助産所ブログ

お仕事復帰と母乳育児の両立についての講座を終えて

4月入園を見越しての講座でしたが、沢山の方にご参加頂けました。

講座内容に関しては以前も記事にしましたので、今回は講座を開催して気づいたコトなどをまとめてみようと思います。

①待機児童のこと

今年は例年に比べ保育園に入れませんでしたという声を聞きました。数年前から待機児童0を掲げる自治体が増えたほど、待機児童について注目されたと思います。しかし、今年は『0歳児からじゃないと保育園入園は無理。』『妊娠中から10件以上保育園見学をした。』といった情報により、例年異常に保活も激務化し、『点数加点にもなるシッターや認可/認証外の保育園に一時保育する』方や、『仕事復帰時期を早める』方も増えたように感じます。

来年度には『妊娠中からの保育園準備はあたりまえ』という常識に変わるより、『まずは安心して子どもを産み、産後は保育園探しの不安なく育休をしっかり育児と休暇に使える社会』に一歩進んでもらいたいものです。

都知事選などでも待機児童問題について話題になっていましたが、どこまで現実的に問題が解決されるのか、期待したいところです。

②保育園での母乳育児について

うちの娘が保育園に行き始める2年前にも既に冷凍母乳の預りをしている保育園はありましたが、今年は対応している保育園がますます増えてたと思います。授乳の合間に冷凍母乳を準備することは並大抵なことではできませんが、それでも継続したいとお考えの方をサポートしてくれていると思います。

講座参加者の中には『園に授乳する場所がある』『お仕事の休み時間に授乳をしにきても良い』という情報を頂きました。とてつもない変化だと思います。

保育園に慣れたいという気持ちと、合間合間でママが来てくれるとその度に別れが辛くなるというイメージとが、こういった環境が進みにくい原因かもしれません。

しかし、数年後、すべての保育園に授乳室や合間の授乳時間が許されれば、『ママと一緒に保育園生活を楽しんでいる』というイメージに変わる日が来るかもしれません。母乳育児のメリット、保育園のメリット、母乳トラブル予防のメリットと、沢山のメリットがあります。デメリットと思われる『保育園に慣れるのに時間がかかる』という印象を覆す日が来ますように。

③母乳育児を支援する会社が増えた

託児施設を併設する会社が増えました。更に、休み時間に授乳をしに行って良いという会社も増えました。今後増えて欲しいのが②で少し触れた冷凍母乳を休み時間に作れる環境を整えた会社が増えることでしょうか。

冷凍母乳を作るためには、『清潔な環境で搾乳することができる』『瞬時に冷凍室へ保管できる』『カチカチに母乳が凍るまで清潔安全に保管できる』『数人の社員が利用しても持ち主が間違わない』環境が必要です。

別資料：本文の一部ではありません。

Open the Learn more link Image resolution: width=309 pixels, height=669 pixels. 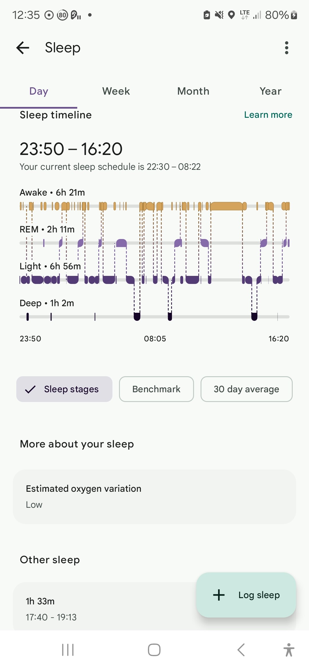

その他、お子さんが居らっしゃらない方への配慮が出来る環境も忘れてはいけません。母乳の原料は血液ですから、他人の冷凍母乳とランチや接客時に使う氷やアイスが一緒に保管されているのを気持ちよく思わない方がいるのも当然です。

母乳育児中におっぱいトラブルがないほうが仕事にも支障が出ないことを会社の方々に理解いただけると搾乳室設置への理解が得られるのでしょうか。。。乞うご期待ですね。

おわりに

育児環境と仕事復帰する際の職場環境がスローペースながらも良い方向へ着実に変化していることがみえてきました。こういった職場が増えると、環境が整っていない会社や職場、(特に病院?!など)も意識して改善しようという方向に向かうことでしょう。

これらは、これまでに仕事復帰されてきた先輩女性が声を発し、育児と仕事の両立の大切さ、難しさ、社会協力の不可欠さを強調してくださったおかげであると思います。

同じように私も仕事を持ち、育児をしている女性として、ますます社会の環境がよくなるような情報発信を続けていきたいと思います。